Hydrophobic and Superhydrophobic Polyphosphazenes

Polyphosphazenes are a class of hybrid organic–inorganic polymers that have good solubility in classical organic solvents and are thermo-oxidatively stable. Over the years, poly(dichlorophosphazene) has been used as a macromolecular intermediate to yield a number of polymers which can be hydrophobic or superhydrophobic. This review deals with several classical hydrophobic polyphosphazenes such as poly(bis-2,2,2-trifluoroethoxyphosphazene), species with siloxane containing substituents and phosphazene graft polymers. Poly(phosphazophosphazenes) and phenoxy-substituted polyphosphazenes are some of the more recent polymers that have been examined for their hydrophobic character. Processing methods such as electrospinning can enhance the hydrophobicity of polyphosphazenes to move them into the realm of superhydrophobic materials. Many polymers which are only borderline hydrophobic can now be converted into superhydrophobic materials by the use of environmental plasma treatment.
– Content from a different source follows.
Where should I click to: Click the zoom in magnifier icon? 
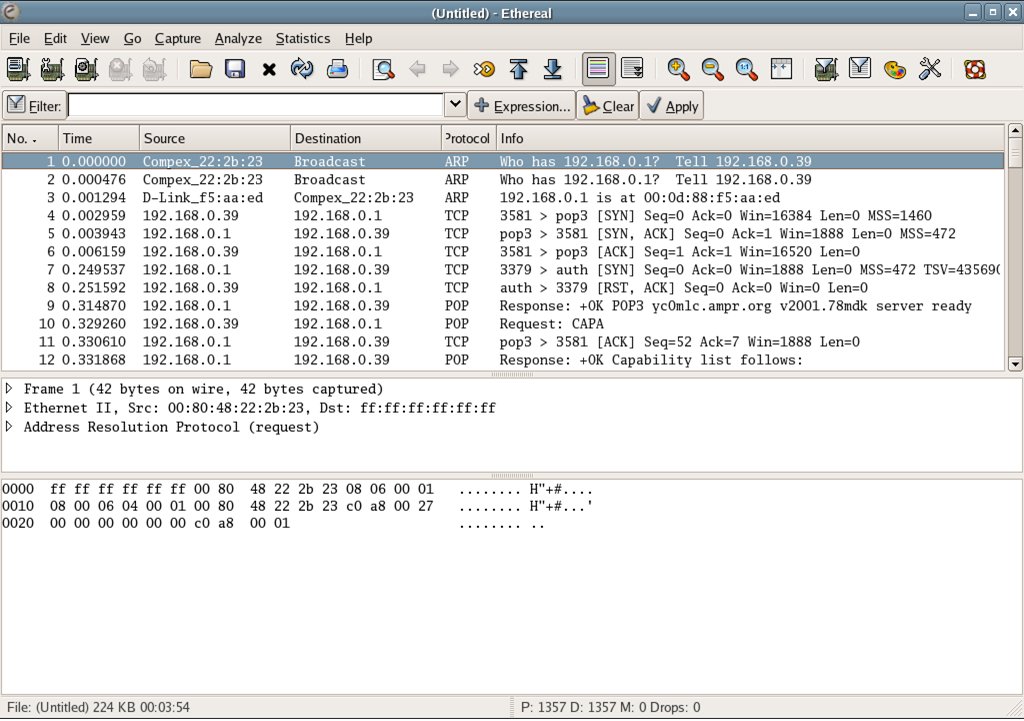679,69
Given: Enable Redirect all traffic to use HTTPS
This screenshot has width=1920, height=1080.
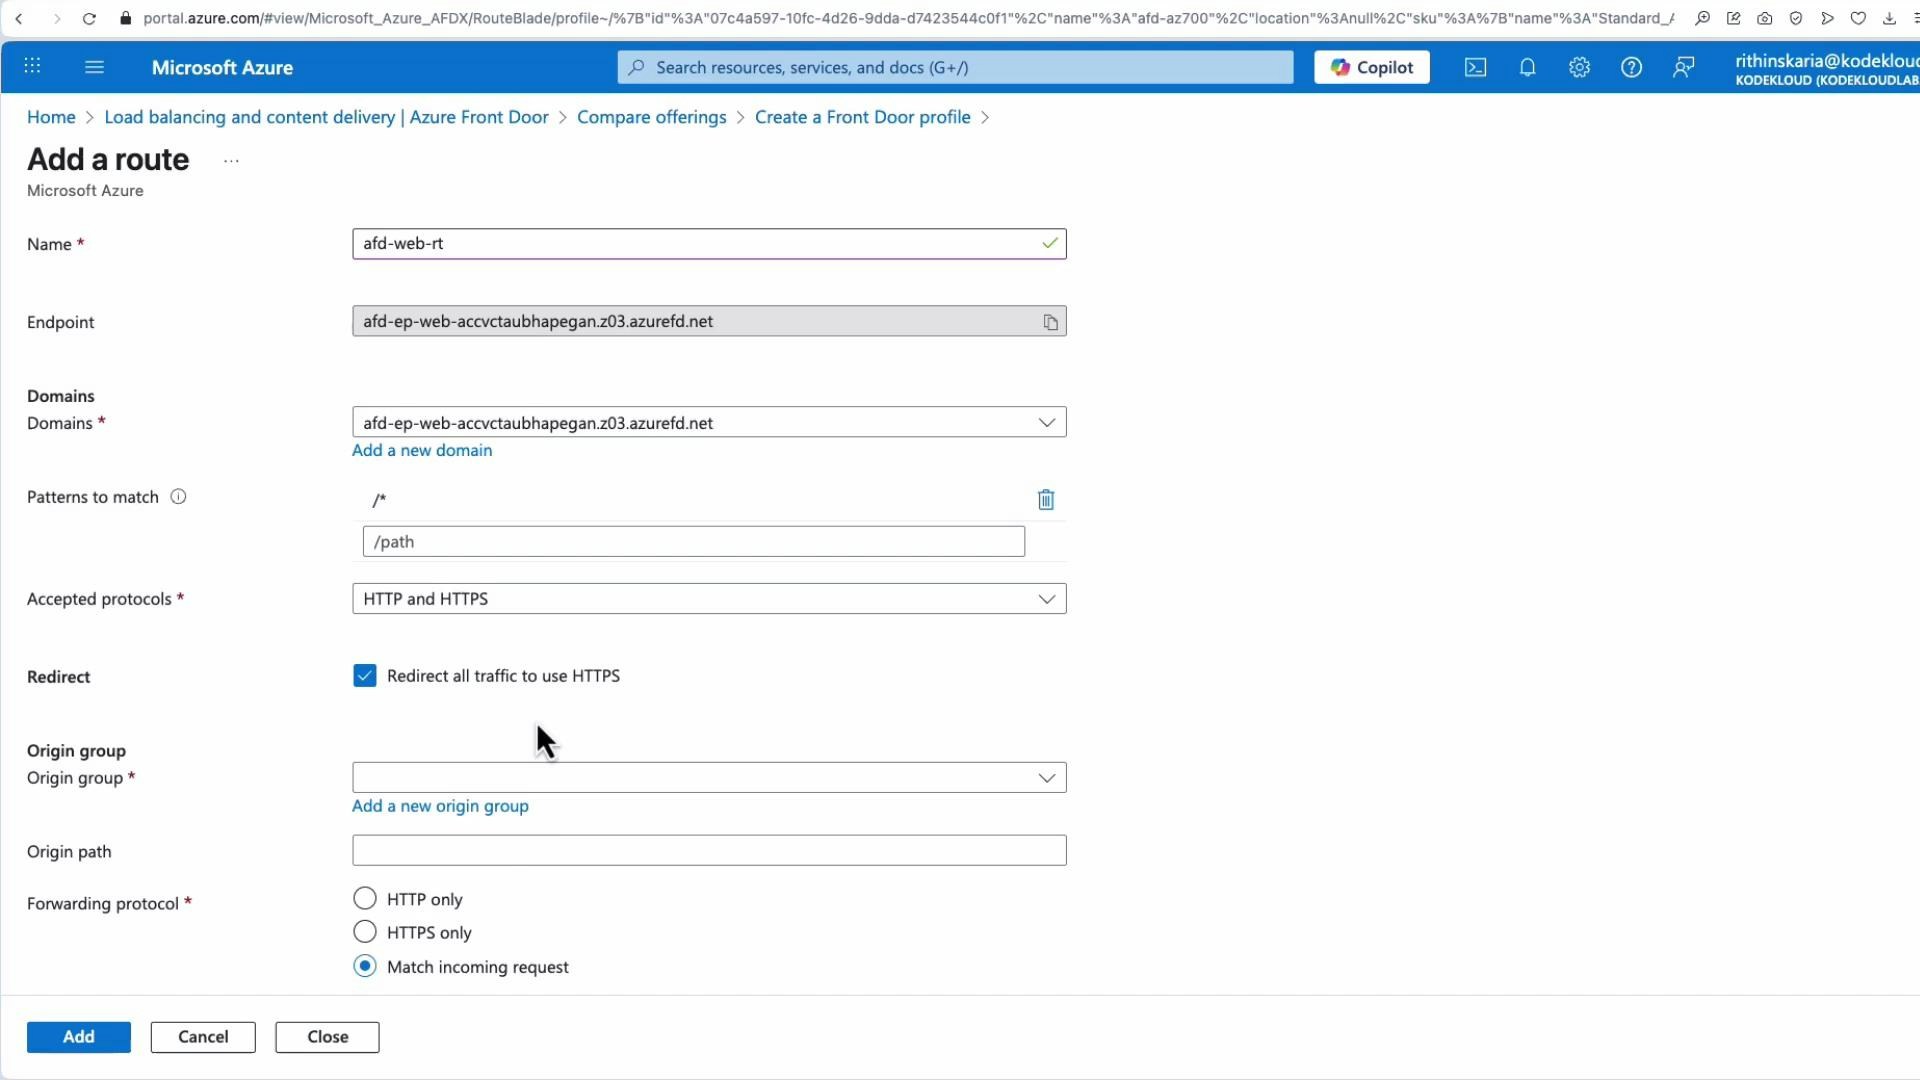Looking at the screenshot, I should click(365, 675).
Plasma Surface Functionalization of Poly[bis(2,2,2-trifluoroethoxy)phosphazene]

Polyphosphazenes are a class of hybrid organic-inorganic macromolecules with high thermo-oxidative stability and good solubility in many solvents. Fluoroalkoxy phosphazene polymers also have high surface hydrophobicity. A method is described to tune this surface property while maintaining the advantageous bulk materials characteristics. The polyphosphazene single-substituent polymer, poly[bis(2,2,2-trifluoroethoxy)phosphazene], with flat film, fiber mat, or bead mat morphology was surface functionalized using an atmospheric plasma treatment with oxygen, nitrogen, methane, or tetrafluoromethane/hydrogen gases. Surface chemistry changes were detected by static water contact angle (WCA) measurements as well as X-ray photon spectroscopy (XPS). It was found that changes in the WCA of as much as 150 degrees occurred, accompanied by shifts in the ratio of elements on the polymer surface as detected by XPS. Overall this plasma technique provides a convenient method for the generation of specific surface characteristics while maintaining the hydrophobicity of the bulk material.